= What the task requires =
Rewrite the items below, substituting "interface agent" for "GUI agent" wherever it occurs and keeping everything else unchanged.

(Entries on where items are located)
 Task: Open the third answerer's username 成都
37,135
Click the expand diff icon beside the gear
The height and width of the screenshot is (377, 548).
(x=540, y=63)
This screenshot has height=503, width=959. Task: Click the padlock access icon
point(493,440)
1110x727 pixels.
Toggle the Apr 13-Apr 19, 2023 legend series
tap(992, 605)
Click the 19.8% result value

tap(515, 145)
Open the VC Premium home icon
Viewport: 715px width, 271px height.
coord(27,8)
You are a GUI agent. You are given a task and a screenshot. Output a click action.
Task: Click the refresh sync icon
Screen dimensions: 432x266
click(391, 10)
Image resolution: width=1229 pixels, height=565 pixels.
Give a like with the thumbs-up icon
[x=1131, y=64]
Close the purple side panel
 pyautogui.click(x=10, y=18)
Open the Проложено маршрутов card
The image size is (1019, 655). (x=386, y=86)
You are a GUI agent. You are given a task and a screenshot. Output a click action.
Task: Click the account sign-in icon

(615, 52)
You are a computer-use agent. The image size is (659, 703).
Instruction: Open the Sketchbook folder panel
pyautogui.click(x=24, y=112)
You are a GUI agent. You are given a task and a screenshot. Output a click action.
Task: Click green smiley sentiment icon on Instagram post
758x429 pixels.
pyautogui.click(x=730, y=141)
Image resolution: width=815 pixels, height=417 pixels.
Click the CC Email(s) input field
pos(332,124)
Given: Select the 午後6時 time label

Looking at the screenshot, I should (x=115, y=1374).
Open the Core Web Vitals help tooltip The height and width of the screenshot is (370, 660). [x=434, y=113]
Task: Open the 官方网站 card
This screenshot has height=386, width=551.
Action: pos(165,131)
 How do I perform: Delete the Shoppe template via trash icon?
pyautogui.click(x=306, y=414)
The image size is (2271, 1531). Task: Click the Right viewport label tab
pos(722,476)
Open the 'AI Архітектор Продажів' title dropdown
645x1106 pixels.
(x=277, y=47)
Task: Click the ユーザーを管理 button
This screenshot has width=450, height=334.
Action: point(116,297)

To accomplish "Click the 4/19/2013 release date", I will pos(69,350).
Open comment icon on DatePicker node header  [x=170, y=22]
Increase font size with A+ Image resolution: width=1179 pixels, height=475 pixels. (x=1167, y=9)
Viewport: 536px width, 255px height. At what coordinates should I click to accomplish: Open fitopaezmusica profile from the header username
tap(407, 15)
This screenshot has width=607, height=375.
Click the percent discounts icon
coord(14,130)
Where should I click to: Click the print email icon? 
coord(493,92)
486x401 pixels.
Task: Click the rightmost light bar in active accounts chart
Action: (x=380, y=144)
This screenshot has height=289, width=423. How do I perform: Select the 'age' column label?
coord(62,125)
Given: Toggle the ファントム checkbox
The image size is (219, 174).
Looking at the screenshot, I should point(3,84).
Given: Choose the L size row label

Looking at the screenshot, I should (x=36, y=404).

= Answer for this exercise =
 Task: Open the third answerer's username 成都
37,135
Click the expand diff icon beside the gear
The height and width of the screenshot is (377, 548).
(x=540, y=63)
This screenshot has height=503, width=959. Task: Click the padlock access icon
point(493,440)
1110x727 pixels.
Toggle the Apr 13-Apr 19, 2023 legend series
tap(992, 605)
Click the 19.8% result value

tap(515, 145)
Open the VC Premium home icon
Viewport: 715px width, 271px height.
coord(27,8)
You are a interface agent. You are given a task and a screenshot. Output a click action.
Task: Click the refresh sync icon
Screen dimensions: 432x266
click(391, 10)
Image resolution: width=1229 pixels, height=565 pixels.
Give a like with the thumbs-up icon
[x=1131, y=64]
Close the purple side panel
 pyautogui.click(x=10, y=18)
Open the Проложено маршрутов card
The image size is (1019, 655). (x=386, y=86)
You are a interface agent. You are given a task and a screenshot. Output a click action.
Task: Click the account sign-in icon

(615, 52)
You are a computer-use agent. The image size is (659, 703).
Instruction: Open the Sketchbook folder panel
pyautogui.click(x=24, y=112)
You are a interface agent. You are given a task and a screenshot. Output a click action.
Task: Click green smiley sentiment icon on Instagram post
758x429 pixels.
pyautogui.click(x=730, y=141)
Image resolution: width=815 pixels, height=417 pixels.
Click the CC Email(s) input field
pos(332,124)
Given: Select the 午後6時 time label

Looking at the screenshot, I should (x=115, y=1374).
Open the Core Web Vitals help tooltip The height and width of the screenshot is (370, 660). [x=434, y=113]
Task: Open the 官方网站 card
This screenshot has height=386, width=551.
Action: pos(165,131)
 How do I perform: Delete the Shoppe template via trash icon?
pyautogui.click(x=306, y=414)
The image size is (2271, 1531). Task: Click the Right viewport label tab
pos(722,476)
Open the 'AI Архітектор Продажів' title dropdown
645x1106 pixels.
(x=277, y=47)
Task: Click the ユーザーを管理 button
This screenshot has width=450, height=334.
Action: point(116,297)

To accomplish "Click the 4/19/2013 release date", I will pos(69,350).
Open comment icon on DatePicker node header  [x=170, y=22]
Increase font size with A+ Image resolution: width=1179 pixels, height=475 pixels. (x=1167, y=9)
Viewport: 536px width, 255px height. At what coordinates should I click to accomplish: Open fitopaezmusica profile from the header username
tap(407, 15)
This screenshot has width=607, height=375.
Click the percent discounts icon
coord(14,130)
Where should I click to: Click the print email icon? 
coord(493,92)
486x401 pixels.
Task: Click the rightmost light bar in active accounts chart
Action: (x=380, y=144)
This screenshot has height=289, width=423. How do I perform: Select the 'age' column label?
coord(62,125)
Given: Toggle the ファントム checkbox
The image size is (219, 174).
Looking at the screenshot, I should point(3,84).
Given: Choose the L size row label

Looking at the screenshot, I should (x=36, y=404).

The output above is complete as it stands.